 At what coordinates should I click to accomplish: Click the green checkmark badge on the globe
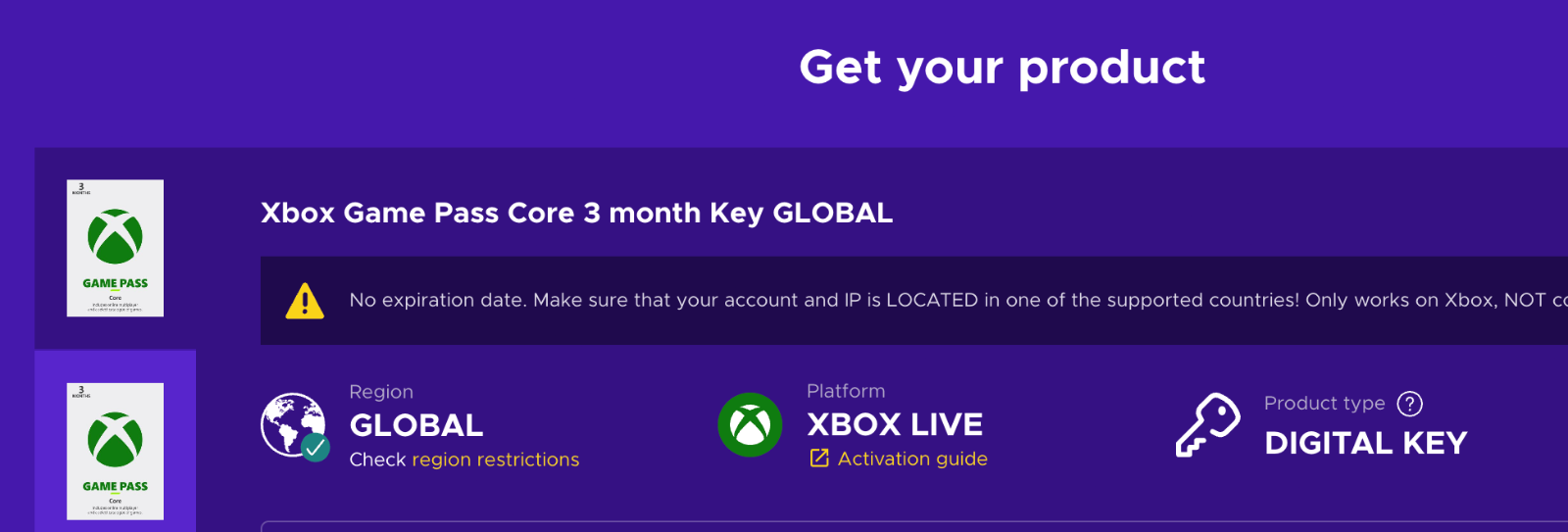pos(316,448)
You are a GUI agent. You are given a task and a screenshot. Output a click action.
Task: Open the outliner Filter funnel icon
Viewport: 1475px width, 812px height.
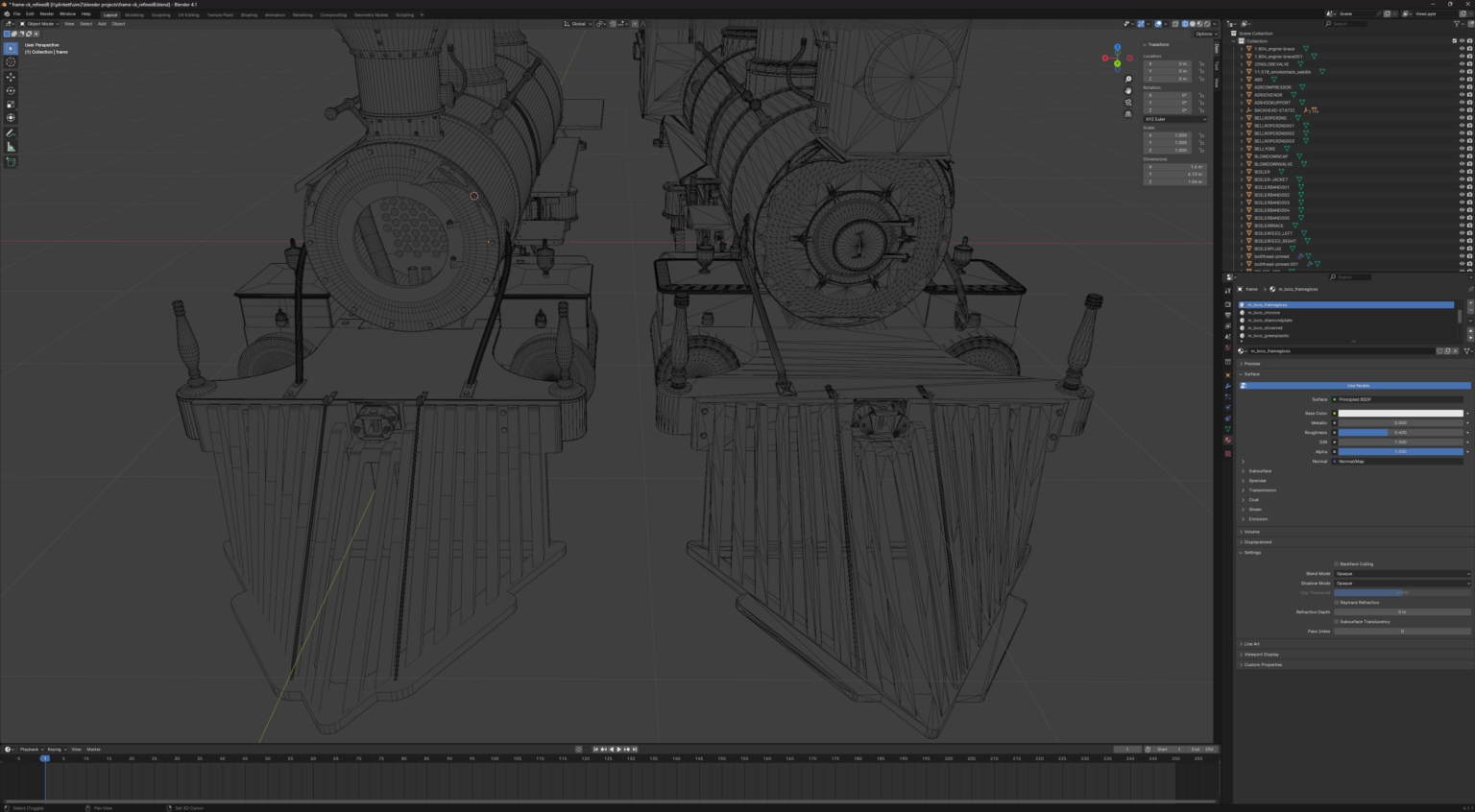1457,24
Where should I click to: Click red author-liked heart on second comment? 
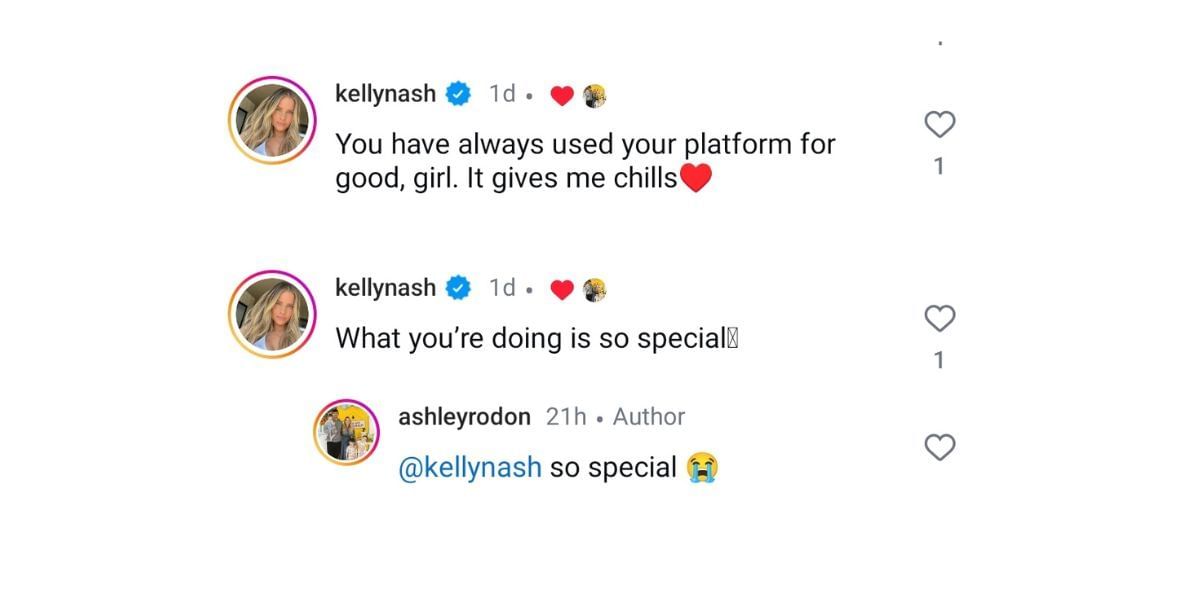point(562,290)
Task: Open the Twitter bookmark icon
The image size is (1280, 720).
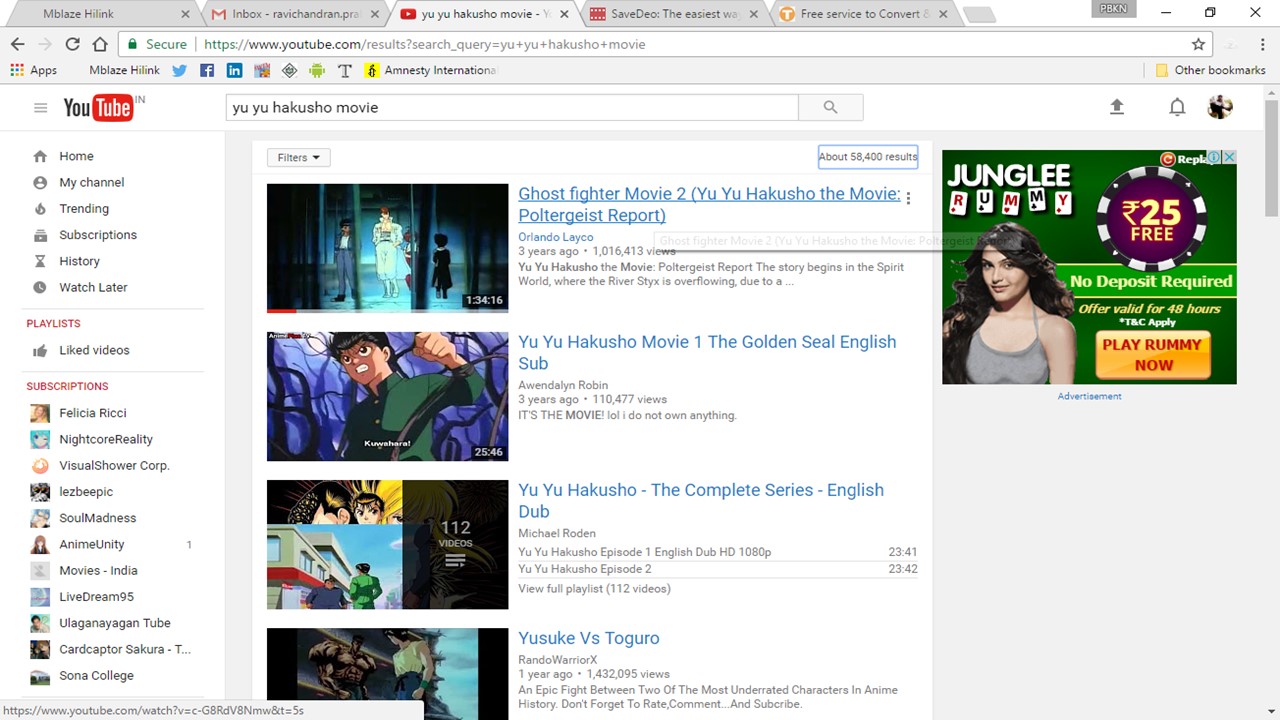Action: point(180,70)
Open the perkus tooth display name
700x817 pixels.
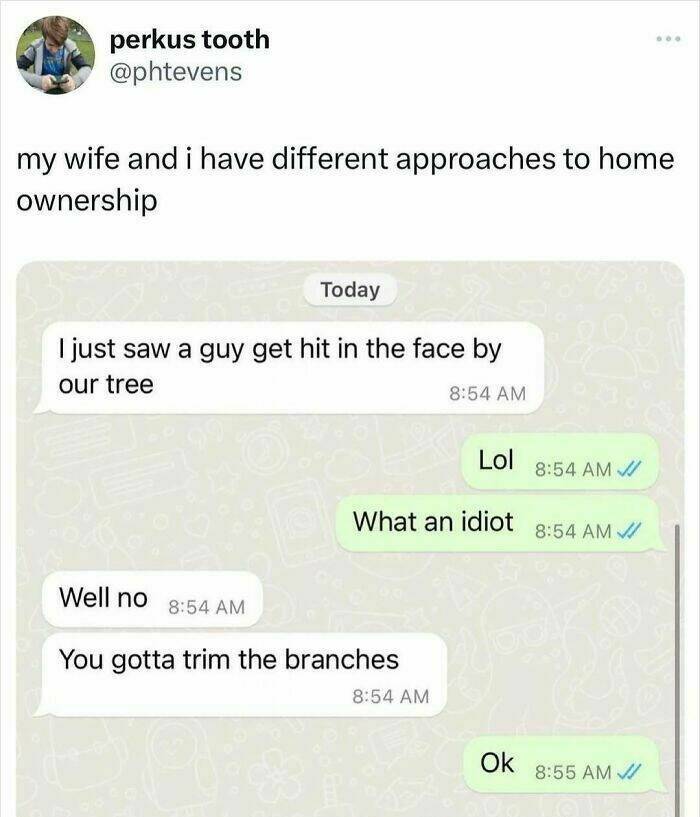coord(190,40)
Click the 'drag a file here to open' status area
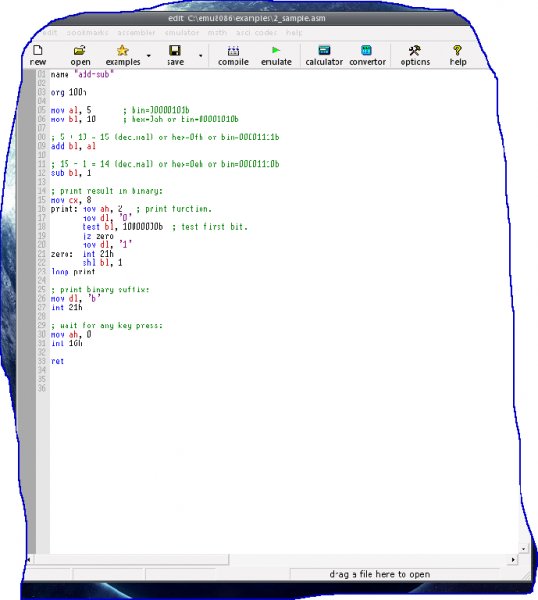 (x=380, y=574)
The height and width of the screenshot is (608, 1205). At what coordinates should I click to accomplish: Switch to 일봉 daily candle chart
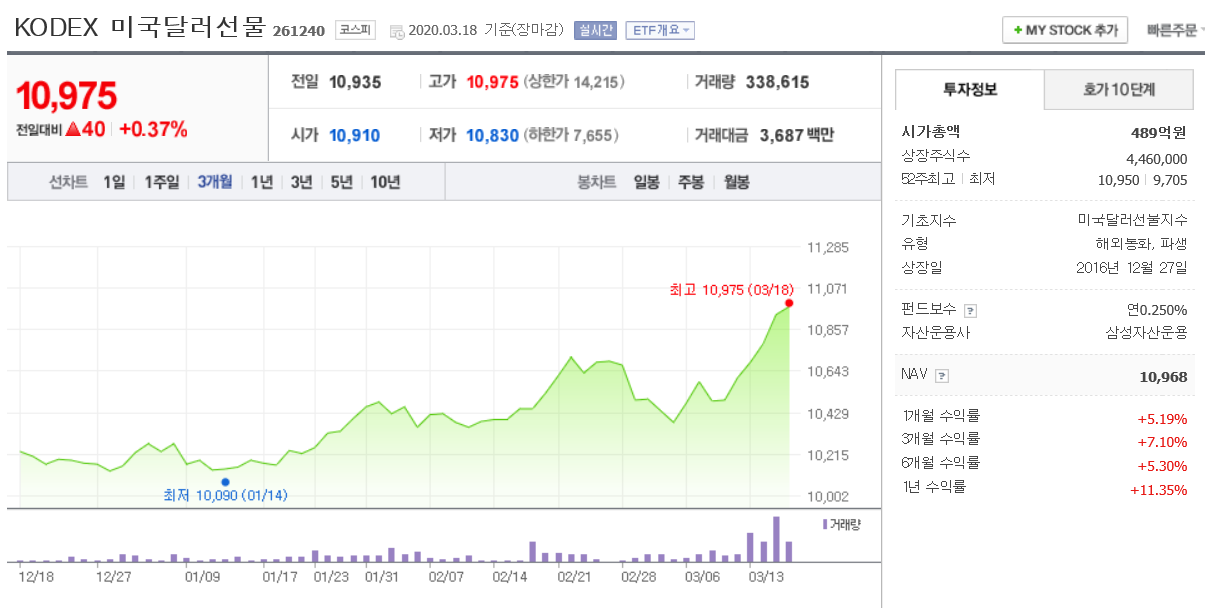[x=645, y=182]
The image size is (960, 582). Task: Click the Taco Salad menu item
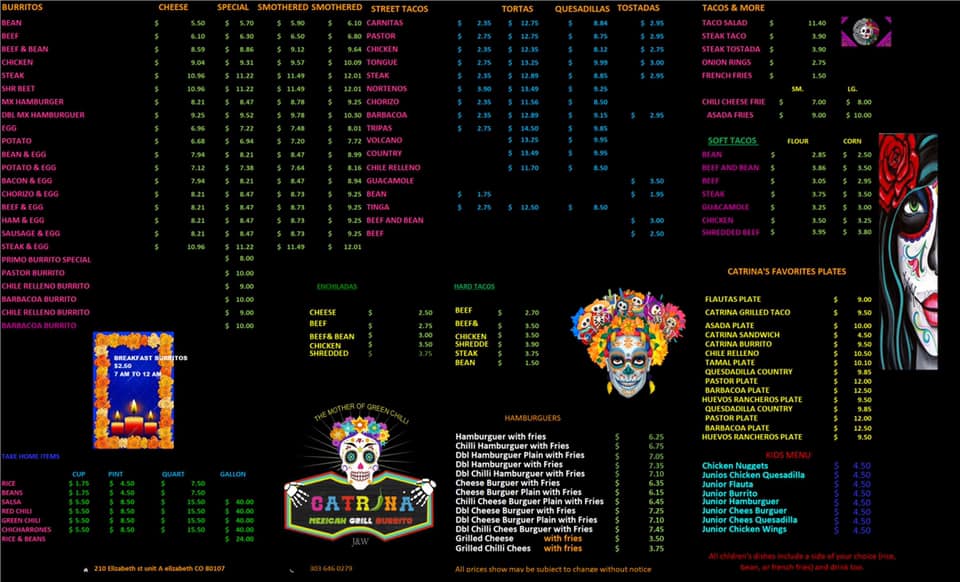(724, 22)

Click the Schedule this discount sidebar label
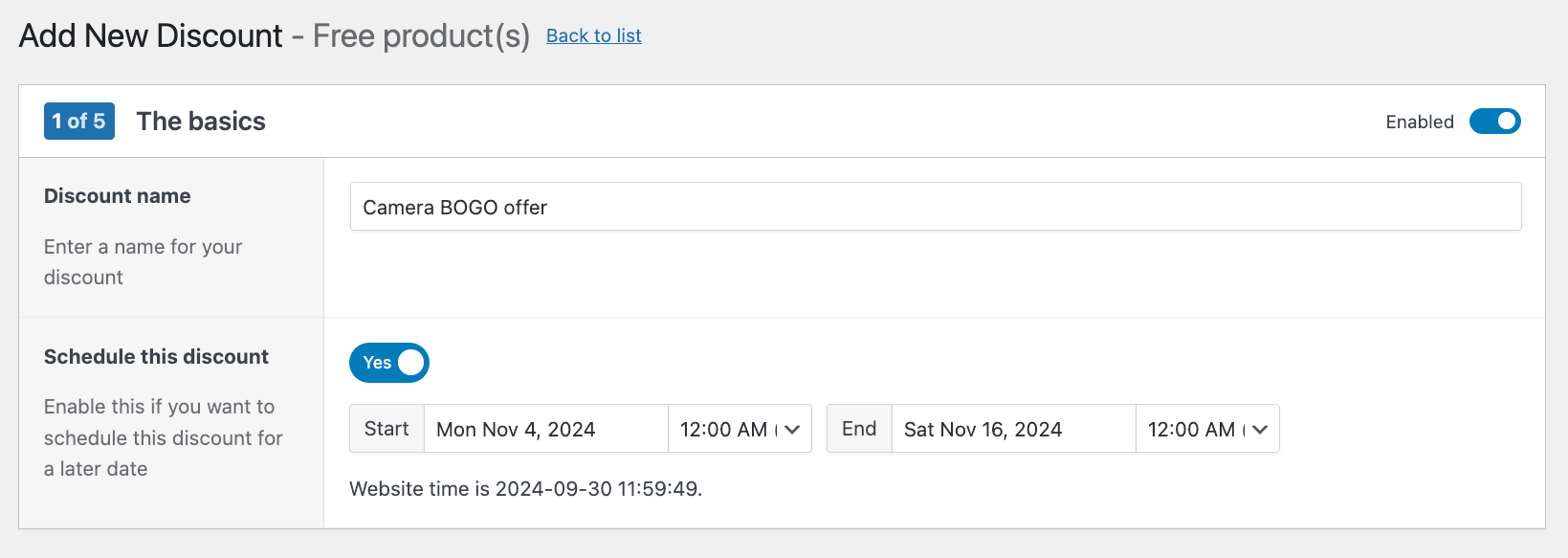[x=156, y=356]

-- THE REQUEST --
Reproduce every line of the material above verbatim, from the first line through the last, omitting the pictures.

-- ANSWER TO THIS PROBLEM --
 At what coordinates should I click to accomplish: Click the green checkmark badge on the globe
pos(316,448)
You are a GUI agent. You are given a task and a screenshot. Output a click action.
Task: Open the outliner Filter funnel icon
Viewport: 1475px width, 812px height.
1457,24
Where should I click to: Click red author-liked heart on second comment? 
point(562,290)
Task: Open the Twitter bookmark icon
The image size is (1280, 720).
Action: point(180,70)
Open the perkus tooth display name
700x817 pixels.
coord(190,40)
Click the 'drag a file here to open' status area
 (x=380, y=574)
The height and width of the screenshot is (608, 1205). At what coordinates should I click to accomplish: Switch to 일봉 daily candle chart
[x=645, y=182]
The image size is (960, 582). Task: Click the Taco Salad menu item
(724, 22)

Click the Schedule this discount sidebar label
[x=156, y=356]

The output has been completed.